Manaus – “‘João Branco’ fez sua vingança pessoal. Matou o delegado com frieza”. As palavras são do promotor Geber Mafra, do Ministério Público do Estado do Amazonas (MPEAM), ao se referir ao narcotraficante João Pinto Carioca, durante julgamento dos quatro réus, envolvidos no assassinato do delegado da Polícia Civil (PC) Oscar Cardoso, ocorrido no dia 9 de março de 2014.

’João Branco’ participará da sessão por videoconferência. (Foto: Jair Araújo/ Arquivo DA)

O julgamento segue, na noite desta sexta-feira (13), na parte de debate, com os quatro membros do MPE, que atuam como promotores de acusação, no caso Oscar Cardoso. O narcotraficante ‘João Branco’ acompanha tudo por videoconferência.

Para o promotor Geber Mafra, ‘João Branco’ alimentou a sede de matar o delegado Oscar Cardoso, por acreditar que o mesmo havia mandado sequestrar, torturar, estuprar e extorquir a mulher do narcotraficante. “Esse ato de vingança. Esse ato frio que se espalhou pelos outros réus, que tem vínculo com ele, é apenas o vínculo do crime”, comentou.

‘João Branco’, Marcos Roberto Miranda da Silva, o ‘Marcos Pará’, Diego Bruno de Souza Moldes, e Messias Maia Sodré foram denunciados pelo MPE’ pelos crimes de homicídio triplamente qualificado (motivo torpe, meio cruel e emprego que recurso) e formação de quadrilha.

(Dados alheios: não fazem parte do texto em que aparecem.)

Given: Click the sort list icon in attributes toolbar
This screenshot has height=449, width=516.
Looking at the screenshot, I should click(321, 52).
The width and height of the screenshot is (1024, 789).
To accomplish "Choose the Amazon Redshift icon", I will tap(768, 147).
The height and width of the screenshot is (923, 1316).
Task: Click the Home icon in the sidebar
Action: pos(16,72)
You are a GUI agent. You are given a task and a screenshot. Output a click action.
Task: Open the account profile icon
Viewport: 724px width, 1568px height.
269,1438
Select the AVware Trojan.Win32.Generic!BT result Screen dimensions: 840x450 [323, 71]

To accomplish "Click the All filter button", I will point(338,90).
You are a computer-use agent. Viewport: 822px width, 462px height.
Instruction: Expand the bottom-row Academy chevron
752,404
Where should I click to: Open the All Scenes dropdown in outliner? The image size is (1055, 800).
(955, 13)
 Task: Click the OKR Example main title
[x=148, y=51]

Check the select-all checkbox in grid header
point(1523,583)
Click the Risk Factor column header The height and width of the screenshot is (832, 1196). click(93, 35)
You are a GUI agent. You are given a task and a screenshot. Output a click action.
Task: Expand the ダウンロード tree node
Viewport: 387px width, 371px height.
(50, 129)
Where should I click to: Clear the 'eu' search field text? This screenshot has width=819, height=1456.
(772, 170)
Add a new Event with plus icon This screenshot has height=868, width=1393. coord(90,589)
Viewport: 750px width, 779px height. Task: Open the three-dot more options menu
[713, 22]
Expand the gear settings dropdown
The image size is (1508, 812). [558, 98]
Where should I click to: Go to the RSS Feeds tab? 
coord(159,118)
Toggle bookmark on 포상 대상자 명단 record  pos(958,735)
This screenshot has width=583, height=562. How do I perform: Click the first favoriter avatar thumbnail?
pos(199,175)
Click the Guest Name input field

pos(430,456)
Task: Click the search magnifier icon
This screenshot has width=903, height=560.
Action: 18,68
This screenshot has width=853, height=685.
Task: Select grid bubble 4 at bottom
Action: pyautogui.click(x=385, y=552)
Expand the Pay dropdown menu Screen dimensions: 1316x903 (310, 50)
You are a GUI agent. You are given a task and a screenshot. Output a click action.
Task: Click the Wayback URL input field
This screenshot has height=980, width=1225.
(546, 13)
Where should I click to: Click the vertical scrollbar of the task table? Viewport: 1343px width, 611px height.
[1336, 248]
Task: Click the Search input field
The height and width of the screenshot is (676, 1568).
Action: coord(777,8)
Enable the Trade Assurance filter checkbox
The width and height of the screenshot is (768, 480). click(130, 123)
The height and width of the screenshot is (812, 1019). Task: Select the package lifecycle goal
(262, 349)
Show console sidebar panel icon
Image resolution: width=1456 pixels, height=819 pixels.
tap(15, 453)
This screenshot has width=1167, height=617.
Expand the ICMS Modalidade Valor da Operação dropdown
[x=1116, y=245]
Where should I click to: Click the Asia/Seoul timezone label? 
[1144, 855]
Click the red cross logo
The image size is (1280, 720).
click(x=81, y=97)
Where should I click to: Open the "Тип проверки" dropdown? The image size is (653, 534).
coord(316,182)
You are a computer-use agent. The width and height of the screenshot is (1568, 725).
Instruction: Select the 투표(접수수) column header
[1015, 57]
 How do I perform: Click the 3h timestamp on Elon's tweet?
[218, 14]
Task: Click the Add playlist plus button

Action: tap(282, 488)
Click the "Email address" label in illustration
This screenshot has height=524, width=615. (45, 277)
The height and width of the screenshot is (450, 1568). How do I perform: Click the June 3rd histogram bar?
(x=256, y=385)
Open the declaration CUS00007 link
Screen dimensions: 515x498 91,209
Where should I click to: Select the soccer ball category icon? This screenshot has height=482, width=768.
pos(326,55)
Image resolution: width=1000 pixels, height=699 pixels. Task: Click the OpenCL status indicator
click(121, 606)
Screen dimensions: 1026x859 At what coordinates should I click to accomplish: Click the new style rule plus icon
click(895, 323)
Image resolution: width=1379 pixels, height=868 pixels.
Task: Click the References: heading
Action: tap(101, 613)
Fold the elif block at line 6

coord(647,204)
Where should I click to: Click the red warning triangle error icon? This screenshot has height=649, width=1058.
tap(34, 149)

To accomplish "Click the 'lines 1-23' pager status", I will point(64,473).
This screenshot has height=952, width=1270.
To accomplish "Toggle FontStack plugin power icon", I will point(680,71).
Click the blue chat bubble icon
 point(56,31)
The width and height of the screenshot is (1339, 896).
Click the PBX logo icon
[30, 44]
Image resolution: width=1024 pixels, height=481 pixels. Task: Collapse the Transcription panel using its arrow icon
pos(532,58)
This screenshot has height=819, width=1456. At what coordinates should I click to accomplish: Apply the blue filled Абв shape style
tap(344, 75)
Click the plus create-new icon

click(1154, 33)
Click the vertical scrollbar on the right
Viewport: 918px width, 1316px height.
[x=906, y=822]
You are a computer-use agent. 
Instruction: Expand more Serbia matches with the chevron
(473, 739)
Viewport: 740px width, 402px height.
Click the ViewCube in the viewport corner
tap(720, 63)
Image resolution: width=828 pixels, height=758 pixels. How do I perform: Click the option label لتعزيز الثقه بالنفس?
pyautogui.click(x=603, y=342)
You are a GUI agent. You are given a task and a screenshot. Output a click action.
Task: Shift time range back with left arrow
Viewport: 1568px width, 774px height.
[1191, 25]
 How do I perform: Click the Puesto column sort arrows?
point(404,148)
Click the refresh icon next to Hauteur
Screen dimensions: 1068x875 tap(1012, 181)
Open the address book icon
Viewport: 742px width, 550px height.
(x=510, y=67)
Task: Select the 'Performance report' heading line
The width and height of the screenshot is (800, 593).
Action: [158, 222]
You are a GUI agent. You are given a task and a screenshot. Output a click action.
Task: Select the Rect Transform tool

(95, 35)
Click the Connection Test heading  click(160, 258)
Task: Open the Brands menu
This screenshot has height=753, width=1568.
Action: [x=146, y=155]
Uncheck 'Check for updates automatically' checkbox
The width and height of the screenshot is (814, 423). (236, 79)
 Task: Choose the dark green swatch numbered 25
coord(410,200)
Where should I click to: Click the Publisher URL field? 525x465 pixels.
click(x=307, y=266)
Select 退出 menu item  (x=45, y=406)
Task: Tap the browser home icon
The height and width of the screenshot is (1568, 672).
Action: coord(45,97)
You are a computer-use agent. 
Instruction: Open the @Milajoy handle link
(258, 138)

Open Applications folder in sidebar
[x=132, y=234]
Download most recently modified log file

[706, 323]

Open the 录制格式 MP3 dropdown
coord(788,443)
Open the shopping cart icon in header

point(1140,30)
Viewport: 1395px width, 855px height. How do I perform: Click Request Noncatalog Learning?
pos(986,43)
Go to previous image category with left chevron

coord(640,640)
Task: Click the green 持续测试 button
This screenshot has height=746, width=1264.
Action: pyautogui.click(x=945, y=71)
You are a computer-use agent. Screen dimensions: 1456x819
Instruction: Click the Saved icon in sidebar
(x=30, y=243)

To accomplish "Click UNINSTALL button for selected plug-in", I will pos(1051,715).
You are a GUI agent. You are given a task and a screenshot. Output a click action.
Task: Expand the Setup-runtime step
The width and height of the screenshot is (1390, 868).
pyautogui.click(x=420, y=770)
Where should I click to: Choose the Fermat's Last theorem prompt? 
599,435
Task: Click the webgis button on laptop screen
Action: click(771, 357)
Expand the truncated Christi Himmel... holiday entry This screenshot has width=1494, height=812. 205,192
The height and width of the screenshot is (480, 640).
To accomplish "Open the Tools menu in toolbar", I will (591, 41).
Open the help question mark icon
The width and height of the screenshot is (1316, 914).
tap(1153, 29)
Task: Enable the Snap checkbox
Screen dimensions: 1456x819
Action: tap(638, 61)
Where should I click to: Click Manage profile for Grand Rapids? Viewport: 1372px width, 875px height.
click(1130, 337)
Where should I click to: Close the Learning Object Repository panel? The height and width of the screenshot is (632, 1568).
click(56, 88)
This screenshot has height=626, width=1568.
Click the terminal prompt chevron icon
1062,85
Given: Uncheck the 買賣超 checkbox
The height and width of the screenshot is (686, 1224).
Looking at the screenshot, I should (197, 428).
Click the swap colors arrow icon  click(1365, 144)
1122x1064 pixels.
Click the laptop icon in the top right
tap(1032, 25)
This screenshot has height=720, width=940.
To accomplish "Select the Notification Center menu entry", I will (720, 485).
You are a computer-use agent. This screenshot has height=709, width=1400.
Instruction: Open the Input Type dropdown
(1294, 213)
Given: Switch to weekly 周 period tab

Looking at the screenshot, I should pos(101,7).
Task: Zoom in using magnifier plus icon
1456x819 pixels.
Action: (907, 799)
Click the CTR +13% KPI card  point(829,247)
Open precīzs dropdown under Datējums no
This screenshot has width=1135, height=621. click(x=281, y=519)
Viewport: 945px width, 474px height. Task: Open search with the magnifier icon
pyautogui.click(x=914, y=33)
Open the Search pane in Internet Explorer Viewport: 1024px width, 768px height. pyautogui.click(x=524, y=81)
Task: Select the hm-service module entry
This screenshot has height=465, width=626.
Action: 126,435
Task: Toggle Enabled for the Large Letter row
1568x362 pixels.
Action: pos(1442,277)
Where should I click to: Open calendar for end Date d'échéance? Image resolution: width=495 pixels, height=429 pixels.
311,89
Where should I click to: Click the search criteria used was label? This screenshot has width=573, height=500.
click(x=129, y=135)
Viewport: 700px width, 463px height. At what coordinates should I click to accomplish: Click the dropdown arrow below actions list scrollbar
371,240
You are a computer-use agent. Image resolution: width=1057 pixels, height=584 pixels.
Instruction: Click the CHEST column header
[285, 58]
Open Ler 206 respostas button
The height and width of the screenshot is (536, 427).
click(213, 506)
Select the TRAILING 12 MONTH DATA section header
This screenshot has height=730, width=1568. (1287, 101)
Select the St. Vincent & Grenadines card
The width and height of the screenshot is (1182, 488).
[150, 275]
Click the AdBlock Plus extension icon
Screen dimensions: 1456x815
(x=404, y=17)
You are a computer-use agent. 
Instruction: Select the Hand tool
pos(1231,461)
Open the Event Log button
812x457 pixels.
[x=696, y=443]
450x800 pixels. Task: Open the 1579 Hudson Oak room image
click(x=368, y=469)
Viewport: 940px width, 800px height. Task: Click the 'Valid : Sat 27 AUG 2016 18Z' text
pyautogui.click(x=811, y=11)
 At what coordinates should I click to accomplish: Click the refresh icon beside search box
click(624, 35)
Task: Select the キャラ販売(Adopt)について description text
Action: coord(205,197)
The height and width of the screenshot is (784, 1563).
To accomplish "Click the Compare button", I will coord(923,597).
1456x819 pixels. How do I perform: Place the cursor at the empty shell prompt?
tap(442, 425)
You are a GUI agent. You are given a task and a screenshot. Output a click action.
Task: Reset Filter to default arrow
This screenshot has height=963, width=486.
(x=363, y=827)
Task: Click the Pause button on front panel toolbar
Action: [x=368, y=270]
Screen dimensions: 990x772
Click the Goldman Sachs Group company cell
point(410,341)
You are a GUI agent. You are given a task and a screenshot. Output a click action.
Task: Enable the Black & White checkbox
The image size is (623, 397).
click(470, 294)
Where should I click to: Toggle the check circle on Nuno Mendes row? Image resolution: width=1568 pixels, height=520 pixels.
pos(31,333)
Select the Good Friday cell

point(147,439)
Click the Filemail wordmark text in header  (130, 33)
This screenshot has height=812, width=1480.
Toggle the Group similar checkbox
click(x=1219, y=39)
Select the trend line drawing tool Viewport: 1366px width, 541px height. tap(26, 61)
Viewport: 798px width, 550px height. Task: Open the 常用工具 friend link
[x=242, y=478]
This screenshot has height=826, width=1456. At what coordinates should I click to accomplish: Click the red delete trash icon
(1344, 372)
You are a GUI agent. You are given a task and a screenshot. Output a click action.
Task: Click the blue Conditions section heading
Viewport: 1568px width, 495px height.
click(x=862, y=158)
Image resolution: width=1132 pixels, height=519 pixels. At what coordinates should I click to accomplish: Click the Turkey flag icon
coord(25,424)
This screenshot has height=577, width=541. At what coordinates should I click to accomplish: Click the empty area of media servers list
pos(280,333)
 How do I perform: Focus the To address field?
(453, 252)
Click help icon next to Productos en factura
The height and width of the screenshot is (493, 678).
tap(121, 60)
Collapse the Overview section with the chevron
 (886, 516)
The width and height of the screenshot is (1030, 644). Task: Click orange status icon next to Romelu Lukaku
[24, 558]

De acordo com o promotor, todos os motivos para a morte de Oscar Cardoso foram friamente planejados e ordenados por ‘João Branco’, que, como uma das lideranças da organização criminosa Família do Norte (FDN), tinha domínio sobre os outros envolvidos. “O meio cruel: o primeiro tiro foi de rendição nas pernas. Os demais, para ver a vítima sofrer, atingiram tórax e abdômen. E o último tiro, o de misericórdia, foi na cabeça”. É irrefutável que o recurso que foi utilizado não permitiu defesa à vítima, que não tinha arma nenhuma, mas apenas uma criança no colo”, apontou.

Outro promotor do MPE, Ednaldo Medeiros, disse que, no dia do assassinato do delegado Oscar Cardoso, os cinco ocupantes do carro que chegou na rua onde o delegado estava, no bairro São Francisco, zona sul, eram ‘João Branco’, ‘Marcos Pará’, Messias Sodré, e os dois que morreram no decorrer das investigações, Marcos Sampaio Oliveiras, conhecido como ‘Marquinhos Eletricista’, e Bruno Ferreira de Lima, o ‘Maresia’.

Porém, nenhum dos três réus julgados nesta sexta-feira apontou ‘João Branco’ como o quinto ocupante que estava no carro no dia do assassinato do delegado, que foi executado com 18 tiros. “Nenhum deles aponta o ‘João Branco’, onde fica evidente o domínio que ele tem na facção criminosa. E tanto que, nas mensagens interceptadas, o ‘João Branco’ se identifica como ‘Potência Máxima’, disse.

O debate dos promotores do MPE terminou às 20h40. Foi dada uma pausa, e, na sequência, o advogado de defesa dos réus, Mauricio Neville, tem 2h30, para fazer a defesa dele.